Hello, I realize this is kind of a mixed-up topics question, but I think I will ask anyway, hopefully I get useful feedbacks
This is an architecture question. I have an API service built using Phoenix. Among others, it will handle user registration, but to ease the adoption I’m intending to only open registration using social media accounts (right now only Google, possibly with Facebook in the future); all the OAuth basic stuff and I will save the authenticated user’s name and email to my DB. I am not accessing other Google or other services, only for authentication.

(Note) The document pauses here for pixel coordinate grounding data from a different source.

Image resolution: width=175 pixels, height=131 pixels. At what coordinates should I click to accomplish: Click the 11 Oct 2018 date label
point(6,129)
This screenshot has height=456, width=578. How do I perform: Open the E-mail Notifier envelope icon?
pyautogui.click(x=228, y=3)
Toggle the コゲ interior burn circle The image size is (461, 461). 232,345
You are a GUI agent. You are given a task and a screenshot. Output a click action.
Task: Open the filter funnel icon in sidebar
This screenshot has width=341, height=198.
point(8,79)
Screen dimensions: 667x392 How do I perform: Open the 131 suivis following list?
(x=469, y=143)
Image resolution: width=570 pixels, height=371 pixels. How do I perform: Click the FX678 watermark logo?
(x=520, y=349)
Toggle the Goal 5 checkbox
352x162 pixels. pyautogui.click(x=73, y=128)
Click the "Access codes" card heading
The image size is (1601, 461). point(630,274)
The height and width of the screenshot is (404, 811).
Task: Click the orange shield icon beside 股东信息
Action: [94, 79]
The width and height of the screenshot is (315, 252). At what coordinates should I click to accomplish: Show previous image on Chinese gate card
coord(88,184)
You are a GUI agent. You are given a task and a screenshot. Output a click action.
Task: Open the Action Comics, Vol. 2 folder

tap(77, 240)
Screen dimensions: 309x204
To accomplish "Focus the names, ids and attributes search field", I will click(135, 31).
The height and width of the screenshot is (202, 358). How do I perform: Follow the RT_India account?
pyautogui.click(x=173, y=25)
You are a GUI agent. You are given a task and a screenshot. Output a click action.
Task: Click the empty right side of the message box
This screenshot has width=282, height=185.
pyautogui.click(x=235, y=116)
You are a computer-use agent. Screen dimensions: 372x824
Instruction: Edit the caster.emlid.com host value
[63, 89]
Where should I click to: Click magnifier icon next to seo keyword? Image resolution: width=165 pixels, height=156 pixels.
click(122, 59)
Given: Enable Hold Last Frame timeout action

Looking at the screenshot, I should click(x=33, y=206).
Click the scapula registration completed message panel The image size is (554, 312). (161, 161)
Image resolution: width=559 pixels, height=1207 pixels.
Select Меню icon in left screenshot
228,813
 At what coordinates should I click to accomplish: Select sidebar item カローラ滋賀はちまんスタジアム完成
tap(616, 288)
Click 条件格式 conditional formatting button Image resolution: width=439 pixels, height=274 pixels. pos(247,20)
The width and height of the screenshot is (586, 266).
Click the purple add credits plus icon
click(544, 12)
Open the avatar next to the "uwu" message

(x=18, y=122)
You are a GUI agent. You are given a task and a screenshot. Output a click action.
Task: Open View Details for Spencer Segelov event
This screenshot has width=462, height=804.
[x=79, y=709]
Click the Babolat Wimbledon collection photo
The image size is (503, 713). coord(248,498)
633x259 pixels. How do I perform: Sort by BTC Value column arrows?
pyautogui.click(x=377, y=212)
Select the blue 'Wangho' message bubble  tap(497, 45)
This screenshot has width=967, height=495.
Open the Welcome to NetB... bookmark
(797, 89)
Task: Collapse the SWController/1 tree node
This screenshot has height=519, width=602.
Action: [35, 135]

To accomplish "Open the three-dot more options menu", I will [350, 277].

The OAuth authentication process will be initiated by the client, a chrome extension (basically a single page JS app). My question is: how should the client handle this? I have two approaches in mind:
Approach 1: Directly to Google
On clicking the sign-in with Google button, the client will authenticate directly to Google OAuth using the chrome.identity
API. It will receive access_token on the redirect url, and it will post the token to the API’s /auth
endpoint. The API will then validate using the tokeninfo
Google endpoint, and if the token is valid, insert the data from tokeninfo
to DB, and then returning Phoenix.Token
to client for further requests.
Approach 2: Using Ueberauth
On clicking the sign-in with Google button, the client will open up a new window to a route in my Phoenix app for handling OAuth using Ueberauth. The route will then process all the authentication, callback, inserting to database, generate token and returning the Phoenix.Token
back to the extension via message passing. It seems possible, but I haven’t tried it yet.